The ruthlessness of the conquistadors was exceptional even by sixteenth-century standards. It was the Indians’ misfortune that the first Europeans to reach America were not the diplomatic French, nor the practical English and Dutch, but Spanish soldiers who had no scientific curiosity, were thirsty for gold, and full of the bigotry that comes from a recent religious war (we noted earlier that Granada, the last Moorish state in Spain, only fell in 1492). The Crusader mentality and the Inquisition were very much alive in Spain; the Spaniards saw their New World activities as a holy war; to them the Indians were heathens that needed to be conquered and converted. The conquistadors made few intelligent observations of the civilizations that disappeared under their assault. They were as destructive and ruthless as the first British settlers in Tasmania, who shot Aborigines on sight and put out poisoned meat for them to find.
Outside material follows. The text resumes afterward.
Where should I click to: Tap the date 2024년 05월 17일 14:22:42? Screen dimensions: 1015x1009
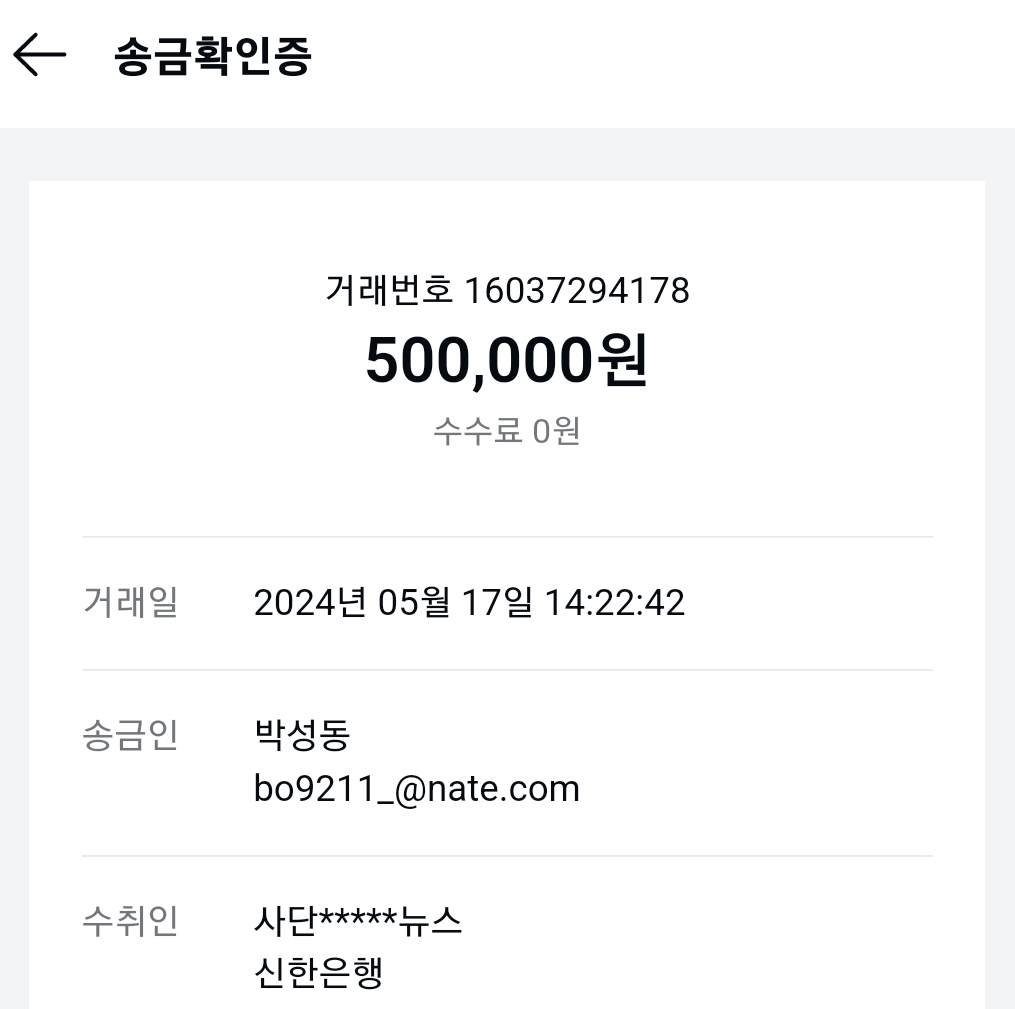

Fear of native numbers and devilish religious practices also encouraged brutality, especially when Hernando Cortez faced the murderous Aztecs. To the Spaniards, horrid deities like Huitzilopochtli, Coatlicue, and Coyolxauhqui made the devil of Christian theology look rather friendly, by comparison. If Cortez had lost, the best thing he could hope for was to be slain in battle; those enemies the Aztecs captured alive were taken up on the pyramids of Tenochtitlan, where their hearts were cut out and offered to the gods of ancient America. Thus, when Cortez ordered the burning of his ships, it really was a do-or-die situation for him and his troops.

But while the conquistadors were harsh men, tyranny was not new to Mexico; to non-Aztec tribes, the Spaniards were simply new masters who did not sacrifice their victims. In fact, the Spaniards were not directly responsible for most of the native deaths; nobody in the sixteenth century could commit genocide on such a scale. Nor could they have prevented the deaths, thanks to the primitive state of medicine in those days. The killers were European, but microbes, not men: smallpox(1), measles, typhus, whooping cough, and diphtheria. Two other deadly scourges, yellow fever and malaria, were brought by ship from Africa, and these mosquito-borne infections quickly made the jungles of Central and South America uninhabitable.

From the point of view of the smallpox virus, Native American communities were an ideal environment. The natives were genetically similar to one another, had never acquired immunity to the new diseases and, in Mexico, were overcrowded. As a result, mortality was exceptionally high from the start. It was only after several generations that the Indians gained some resistance. By the time their population recovered, they had been surpassed by the immigrant (European) and imported (African) populations.(2)

Nowadays historians lump the spread of diseases with the introduction of various plants, animals, people and cultures across the ocean, calling it the “Columbian Exchange.” We call it an exchange because it was not a one-sided transmission. The following picture shows twenty-five items that did well on both sides of the Atlantic; mind you; this is by no means a complete list. The exchange had an especially strong effect on the cuisines of both the Old and New World. Imagine Italy without tomatoes, Ireland without potatoes, Madagascar without vanilla, Thailand without chili peppers, Florida without oranges, or Brazil without coffee, and you’ll see what a difference foodstuffs can make.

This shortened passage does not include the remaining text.